# [Given exercise]
Copy out verbatim the lines from the one containing "This screenshot has height=736, width=1016." through the one containing "The height and", inclusive, omitting the pictures from your output.

# [Record excerpts]
»»
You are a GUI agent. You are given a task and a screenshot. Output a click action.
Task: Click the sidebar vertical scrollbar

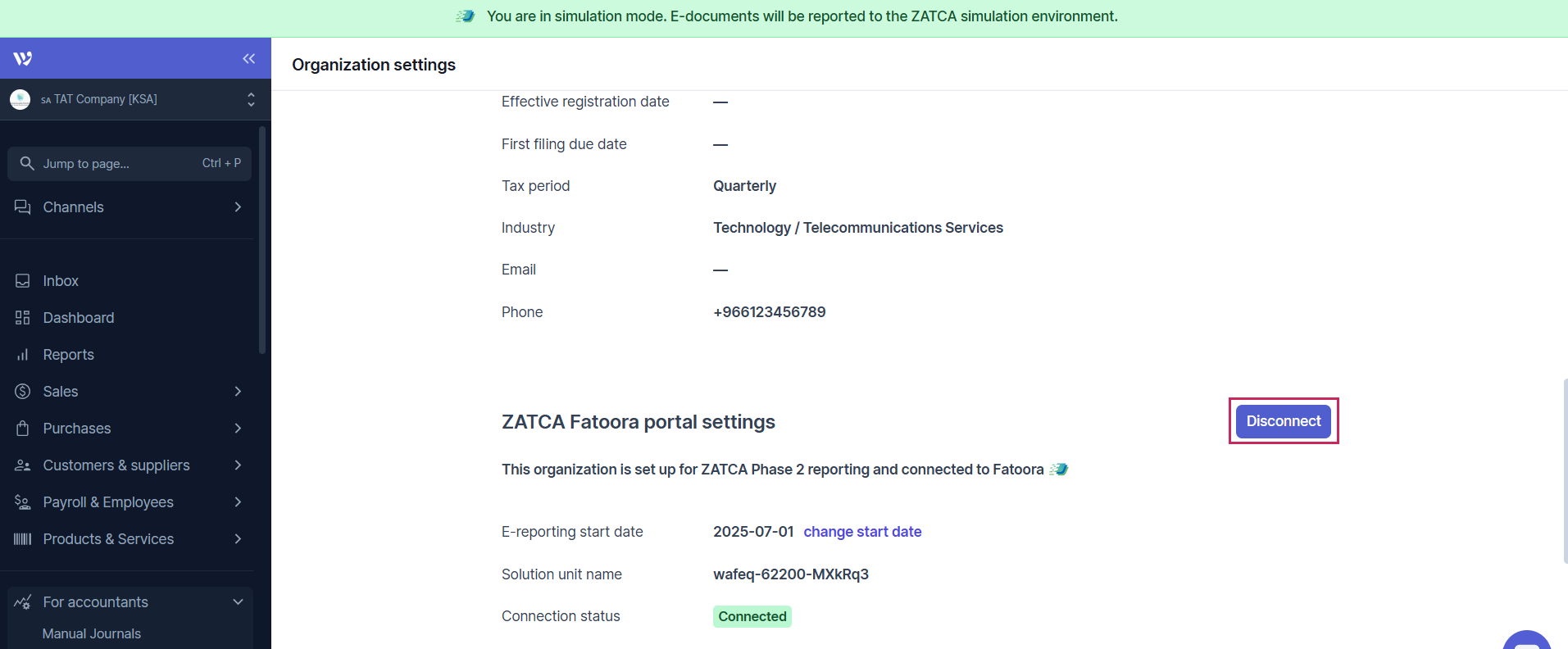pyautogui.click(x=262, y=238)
««
»»
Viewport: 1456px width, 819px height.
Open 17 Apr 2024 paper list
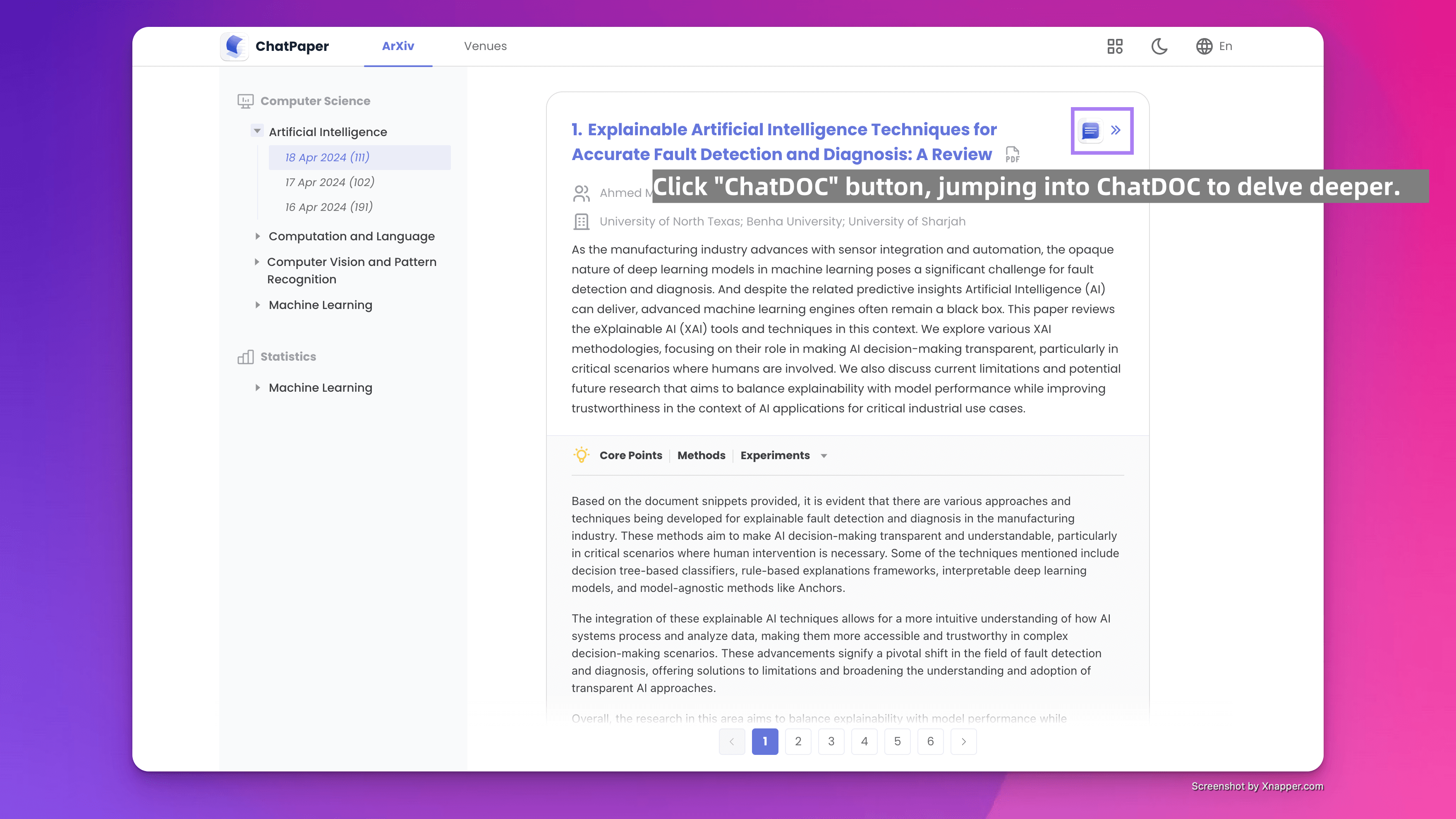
««
»»
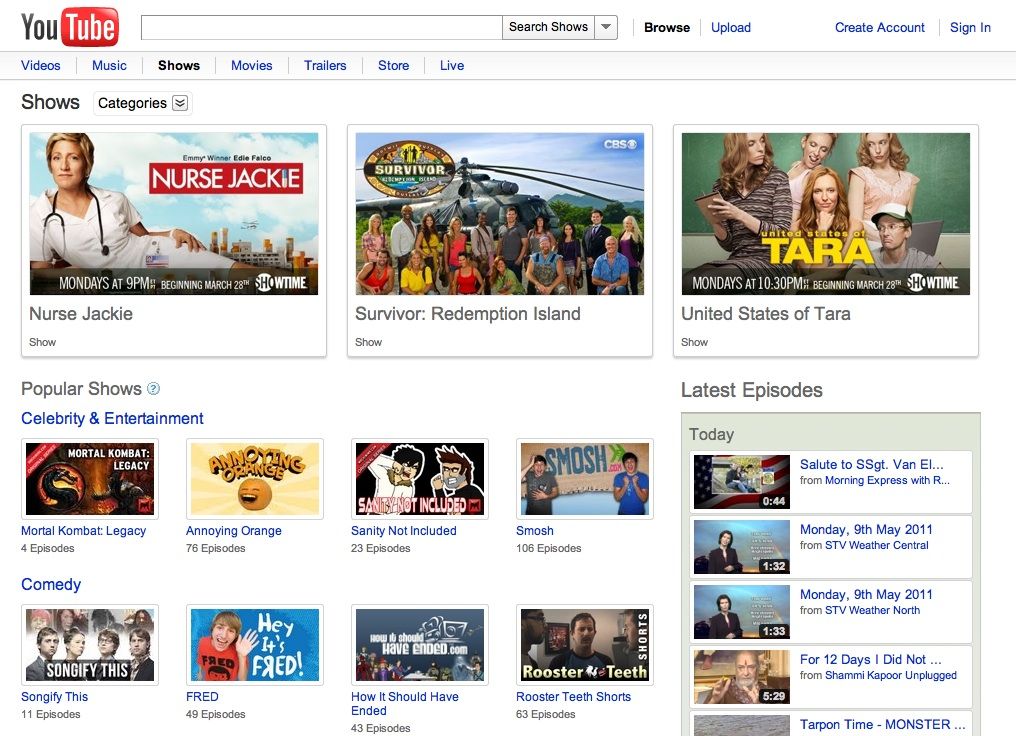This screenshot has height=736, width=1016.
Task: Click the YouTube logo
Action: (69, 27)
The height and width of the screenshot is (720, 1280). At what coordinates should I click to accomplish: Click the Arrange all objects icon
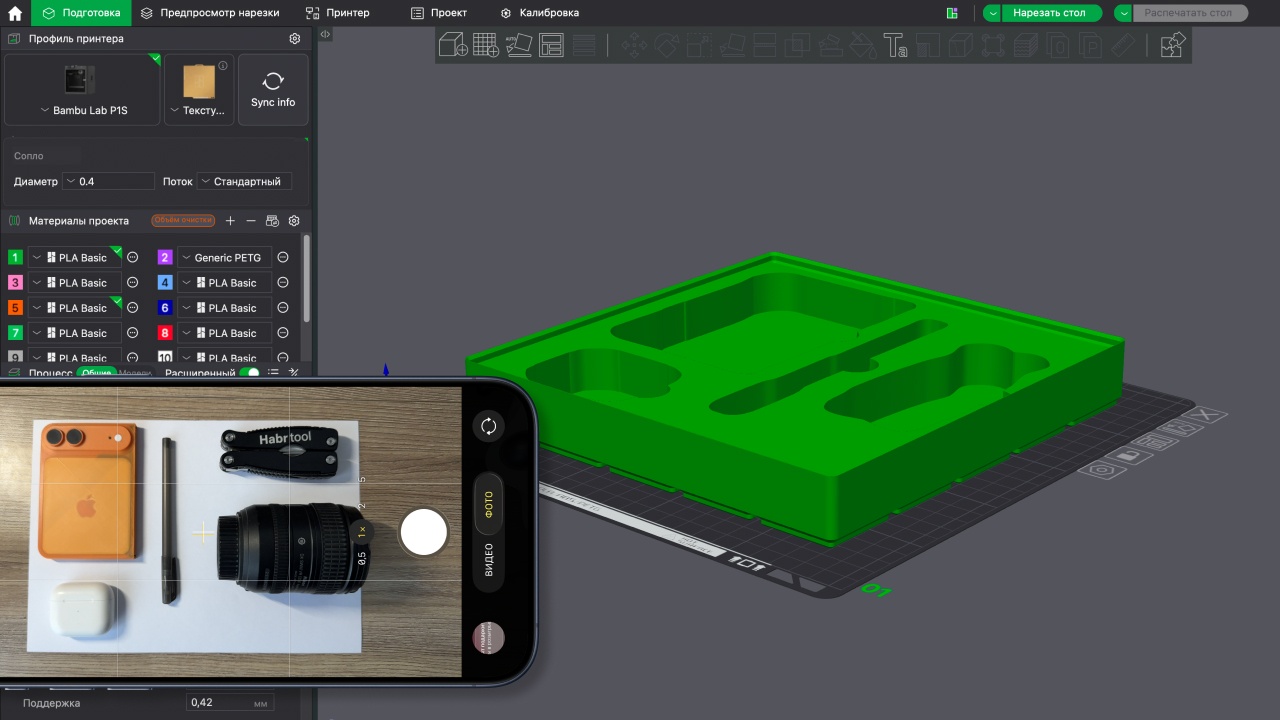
««
# [Completed exercise]
This screenshot has height=736, width=1016.
Task: Click the YouTube logo
Action: (69, 27)
The height and width of the screenshot is (720, 1280). At what coordinates should I click to accomplish: Click the Arrange all objects icon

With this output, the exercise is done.